Defunct submarine naval base in France

Lorient Submarine Base was a submarine naval base located in Lorient, France. It was built in 1941 by the German Kriegsmarine, and was continued to be enlarged until 1943. After the German defeat it was used by the French Navy. It was decommissioned in 1995 and converted to civilian use.

==Lorient U-boat base==
After the fall of France in June 1940 the head of Germany’s U-boat Arm, Konteradmiral Karl Dönitz, was keen to use the French Atlantic ports as forward bases for his U-boat force then engaged in a commerce war against the United Kingdom. Prior to this U-boats had to travel from ports in Germany to their patrol areas, losing valuable time in the long transits necessary. From the coast of France these distances were substantially reduced, with a corresponding increase in the active range and endurance of the U-boat force. Dönitz lost no time in sending teams of engineers and base personnel to the ports, beginning with Lorient.

Already a French naval base, Lorient had the facilities Dönitz needed, as well as numerous cafes and bars, and a red-light district. A special train loaded with replenishment supplies and ordnance, and the personnel to manage them arrived in Lorient at the end of June, and the first U-boat, docked a week later. U-30 had departed Wilhelmshaven on 8 June and arrived at Lorient on 7 July after a 30 day patrol which had accounted for 5 allied ships. She was repaired and resupplied in 7 days, departing on her next patrol on 13 July.

The first area put into use as a U-boat dock was the fisherman's wharf of Keroman(fr) on the River Blavet, between the districts of Keroman and La Perriere. This was a quayed inlet with a boat lift that could raise vessels out of the water, to be placed, via a turntable into one of twelve bays arranged in a circle. The boatlift and turntable was designed to lift a pelagic trawler and could accommodate vessels up to 65 metres in length, just adequate to raise and carry a Type VII U-boat.

However the trawler dock was in the open, and offered no protection from air raids, so work commenced on a series of enclosed pens protected by bomb-proof concrete roofs on the banks of the River Scorff, a branch of the Blavet, adjacent to the Lorient Arsenal(fr). Work commenced in November 1940, and the installation comprised two wet docks capable of accommodating the larger Type IX U-boat. At the same time, in the trawler port, two large above-ground bunkers were constructed to protect U-boats that may require repairs or refit. These structures were reminiscent of church naves, and were nicknamed "Dom" bunkers (Dom being the German word for a cathedral).

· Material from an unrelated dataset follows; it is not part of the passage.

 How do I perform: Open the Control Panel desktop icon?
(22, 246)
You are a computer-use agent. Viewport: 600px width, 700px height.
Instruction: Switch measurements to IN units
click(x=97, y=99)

As work progressed on the Scorff pens, it became apparent the site was prone to silting, and would require constant dredging, while the soft ground was unable to take the weight of the structures, so plans were advanced for a new set of pens on the rocky Keroman peninsula, where the Etang de Kermeloe branches from the main estuary.

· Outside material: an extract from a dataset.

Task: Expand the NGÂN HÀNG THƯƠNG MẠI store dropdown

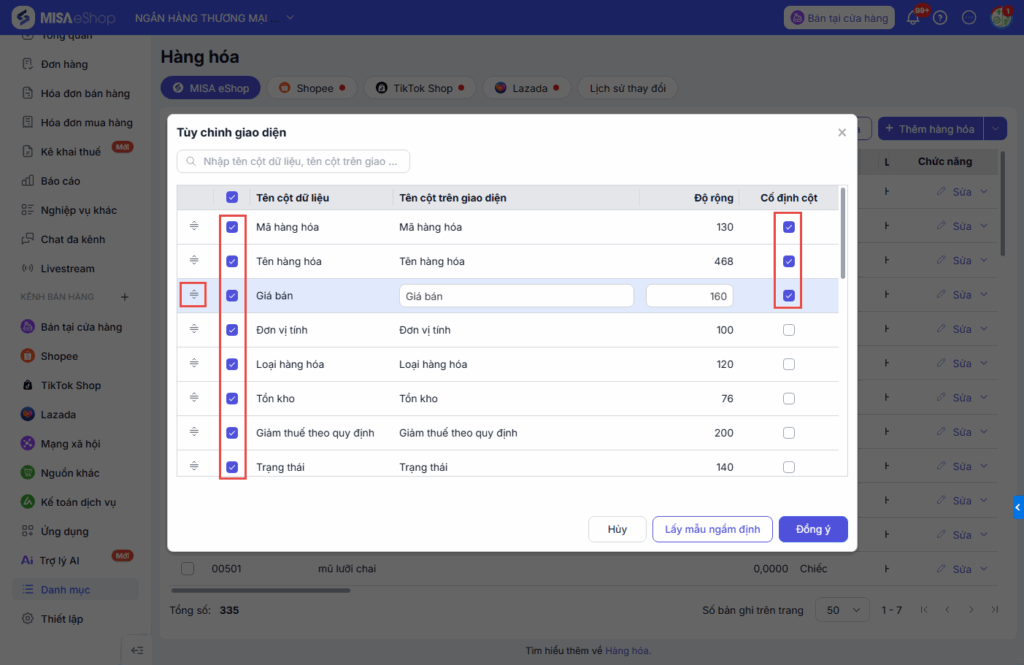Action: 290,17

The first installation, designated K1, comprised a boat lift and rails to deliver the U-boats to one of 5 enclosed bays. Work commenced in February 1941 and was completed in September that year. A second set of protected bays, K2, were built opposite K1, completing in December 1941.
While these were suitable for boats needing an extended stay the access was too complicated for boats needing a fast turnaround, and a third installation, K3, was built at sea level. This  comprised 7 double side wet pens that U-boats could simply sail in and out of.
All these structures had a substantial bomb-proof roof, though the rails delivering boats to K1 and K2 were left exposed. However Allied bombing strategy gave a low priority to these installations and they were not seriously attacked during the first 2 years of operation.
Royal Canadian Air Force records show 427 Squadron conducted raids from base in Croft, directly attacking the harbor.

In the summer of 1943 work began on a fourth phase of construction, a set of 6 pens (designated KIVb) alongside K1 another six (KIVa) by K2. However little more than the foundations were completed.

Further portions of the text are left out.